The feathers appeared near the area where I had stopped my car on my way home the other night. It was sunset, and I noticed a grouse silhouetted in the road so I stopped my car well ahead of her, to make sure she got across. Then I saw some movement in the grass to the side—babies! The babies were grown, almost as big as their mama. They were confused, either by the road or by my car, and not sure if/when to cross. I couldn’t really see them, just their heads fluttering the tall grass. So I turned off my car and waited. In singles and pairs they tentatively poked their heads out, stepped carefully onto the road, and then streaked across with their necks craning forward. Funny and sweet! There were 7 or 8 in all. I didn’t start my car and continue until I was sure they were all safely on the other side with mom.
I think that the feathers today are a thank you gift from Mother Grouse. The feathers are also a reminder that it is good to be looking for gifts.

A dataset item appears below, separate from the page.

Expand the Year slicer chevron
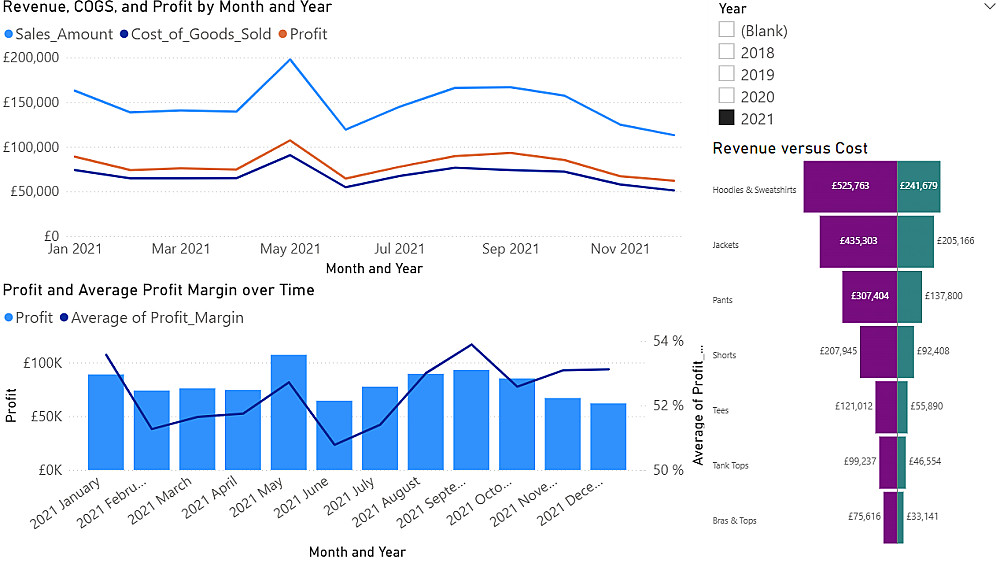1000x563 pixels. tap(989, 6)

Looking-for-gifts is a state of mind that, well-practiced, can become a habit. The biggest gift, of course, is life. It’s not something to take for granted. It’s something I think about every day.
This week is my ten-year cancer-versary. After a dangerous cancer diagnosis, I received the gift of ten extra years of life. Sure, I paid a price for that through the poisoning treatment, but I also received many gifts in the process: I took the exit ramp off the looping track of being a commuting worker bee. I was freed up to take care of my dad during his year in hospice. I moved out into the woods. I reconnected with Nature all around. I was able to focus more on my writing and the books and the sharing of them. I’m right where I want and need to be.

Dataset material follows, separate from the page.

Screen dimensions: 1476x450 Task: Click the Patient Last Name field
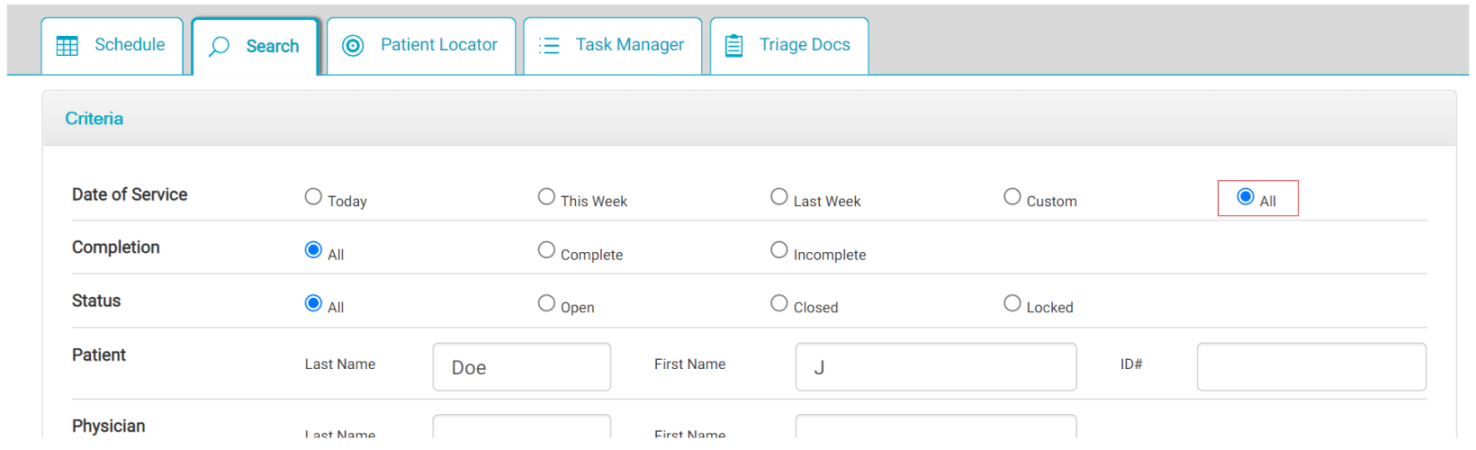coord(521,367)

I have so much to be thankful for! I have a lovely place to live, both my home and its surroundings. I have a car that starts every day. I have clean water to drink. I have my sweet family, children and grandchildren. The books are moving along and I am beginning a new leg on that journey, a journey that is exciting and inspiring. Life is good!
Ten years. A decade. So much has transpired in that time. Cancer actually seems far behind me now. I’m not interested in bringing that identity with me into the future. I’m just who I am and that is one chapter in my long life story. I have things ahead of me. I want to be mindful of using my time well. I am honoring my gifts.